Records provided:
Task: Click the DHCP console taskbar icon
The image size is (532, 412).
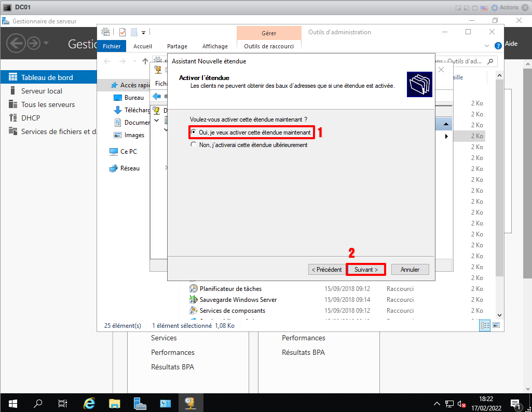Action: click(190, 403)
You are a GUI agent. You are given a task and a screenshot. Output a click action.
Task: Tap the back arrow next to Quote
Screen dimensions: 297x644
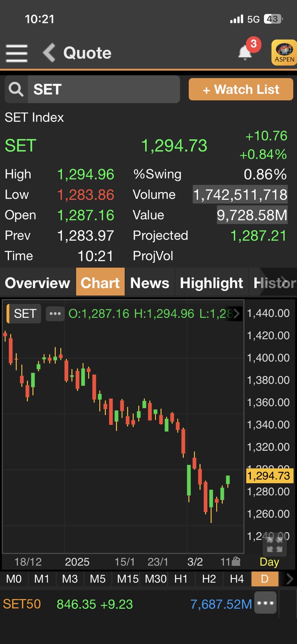pos(49,53)
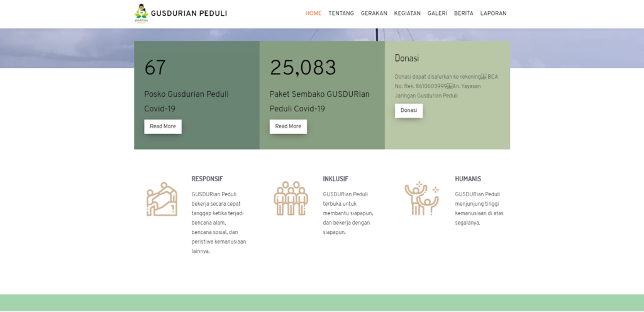Click the 25,083 counter number

coord(303,68)
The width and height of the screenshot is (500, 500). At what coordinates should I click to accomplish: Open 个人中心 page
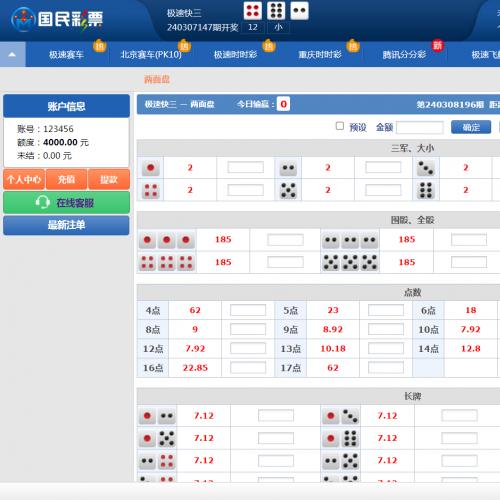(24, 179)
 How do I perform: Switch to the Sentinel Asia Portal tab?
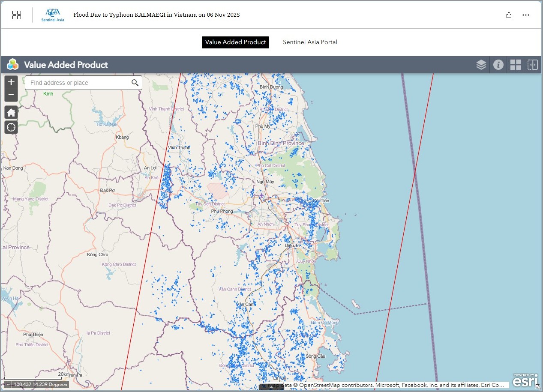310,42
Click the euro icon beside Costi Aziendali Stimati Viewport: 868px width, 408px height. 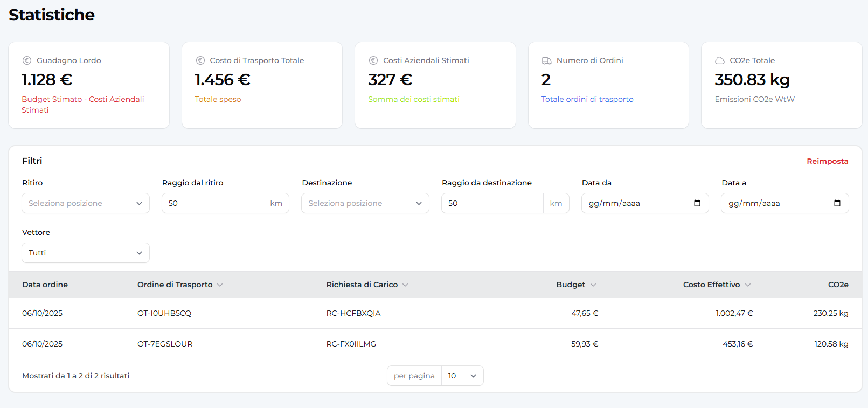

Task item:
No images belong in the copy. Transcribe every record exactly.

Response area:
Task: Click the DHCP console taskbar icon
The image size is (532, 412).
Action: click(190, 403)
You are a GUI agent. You are given a task and a screenshot. Output a click action.
Task: Tap the back arrow next to Quote
Screen dimensions: 297x644
pos(49,53)
Click the 25,083 counter number

coord(303,68)
The width and height of the screenshot is (500, 500). At what coordinates should I click to accomplish: Open 个人中心 page
(24, 179)
 How do I perform: Switch to the Sentinel Asia Portal tab?
310,42
Click the euro icon beside Costi Aziendali Stimati Viewport: 868px width, 408px height. 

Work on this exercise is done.